You code should return the length of the LIS.
Clarification
What’s the definition of longest increasing subsequence?
- The longest increasing subsequence problem is to find a subsequence of a given sequence in which the subsequence’s elements are in sorted order, lowest to highest, and in which the subsequence is as long as possible. This subsequence is not necessarily contiguous, or unique.
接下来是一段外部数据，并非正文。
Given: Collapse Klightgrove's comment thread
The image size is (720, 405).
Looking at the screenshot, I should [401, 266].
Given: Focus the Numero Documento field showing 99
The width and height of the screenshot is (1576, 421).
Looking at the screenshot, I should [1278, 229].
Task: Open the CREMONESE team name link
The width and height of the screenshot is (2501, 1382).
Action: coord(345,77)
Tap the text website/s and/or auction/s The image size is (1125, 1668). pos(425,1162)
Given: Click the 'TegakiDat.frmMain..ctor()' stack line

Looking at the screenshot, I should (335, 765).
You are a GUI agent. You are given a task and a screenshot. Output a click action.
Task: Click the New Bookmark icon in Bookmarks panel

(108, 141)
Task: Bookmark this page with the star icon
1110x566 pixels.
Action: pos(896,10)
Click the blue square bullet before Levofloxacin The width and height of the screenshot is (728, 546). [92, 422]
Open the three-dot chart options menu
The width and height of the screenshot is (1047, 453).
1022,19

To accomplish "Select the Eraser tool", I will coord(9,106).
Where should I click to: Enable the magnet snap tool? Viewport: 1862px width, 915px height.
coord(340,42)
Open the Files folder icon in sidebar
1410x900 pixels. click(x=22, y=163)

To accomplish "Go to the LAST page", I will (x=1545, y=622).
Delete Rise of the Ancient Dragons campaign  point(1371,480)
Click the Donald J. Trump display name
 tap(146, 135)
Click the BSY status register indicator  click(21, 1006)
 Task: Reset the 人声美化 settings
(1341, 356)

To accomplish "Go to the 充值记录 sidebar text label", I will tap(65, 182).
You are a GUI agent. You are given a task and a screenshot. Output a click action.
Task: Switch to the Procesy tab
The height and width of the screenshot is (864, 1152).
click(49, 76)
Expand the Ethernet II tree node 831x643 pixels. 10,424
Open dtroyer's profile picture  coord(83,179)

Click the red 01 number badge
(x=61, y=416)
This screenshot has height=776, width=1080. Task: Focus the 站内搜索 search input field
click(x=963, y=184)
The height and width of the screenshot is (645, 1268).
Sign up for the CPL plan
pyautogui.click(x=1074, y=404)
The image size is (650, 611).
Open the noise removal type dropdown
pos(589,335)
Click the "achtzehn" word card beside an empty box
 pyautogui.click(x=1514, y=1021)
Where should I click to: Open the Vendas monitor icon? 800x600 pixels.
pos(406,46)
- https://en.wikipedia.org/wiki/Longest_increasing_subsequence
Example
For [5, 4, 1, 2, 3], the LIS is [1, 2, 3], return 3
For [4, 2, 4, 5, 3, 7], the LIS is [2, 4, 5, 7], return 4
解题思路
- 找极值的问题,不难判断旨在题目考察动态规划。
- 定义本题的动态规划状态转移方程f[i]:到第i位置时发现的最长LIS长度。
- 状态初始化,每一个f[i]为1。
- 通过一个二重循环,依次计算i前面所有位置到第i位置的LIS长度。
- 最后循环整个数组,看哪一个位置有最长LIS长度。
参考代码
public class Solution {
/**
* @param nums: The integer array
* @return: The length of LIS (longest increasing subsequence)
*/
public int longestIncreasingSubsequence(int[] nums) {
// write your code here
if (nums == null || nums.length == 0) {
return 0;
}
// the longest subsequence length to the index(x) position
int[] f = new int[nums.length];
for (int i = 0; i < nums.length; i++) {
f[i] = 1;
}
for (int i = 0; i < nums.length; i++) {
for (int j = 0; j < i; j++) {
if (nums[j] < nums[i]) {
f[i] = Math.max(f[i], f[j] + 1);
}
}
}
int max = 0;
for (int i = 0; i < nums.length; i++) {
max = Math.max(f[i], max);
}
return max;
}
}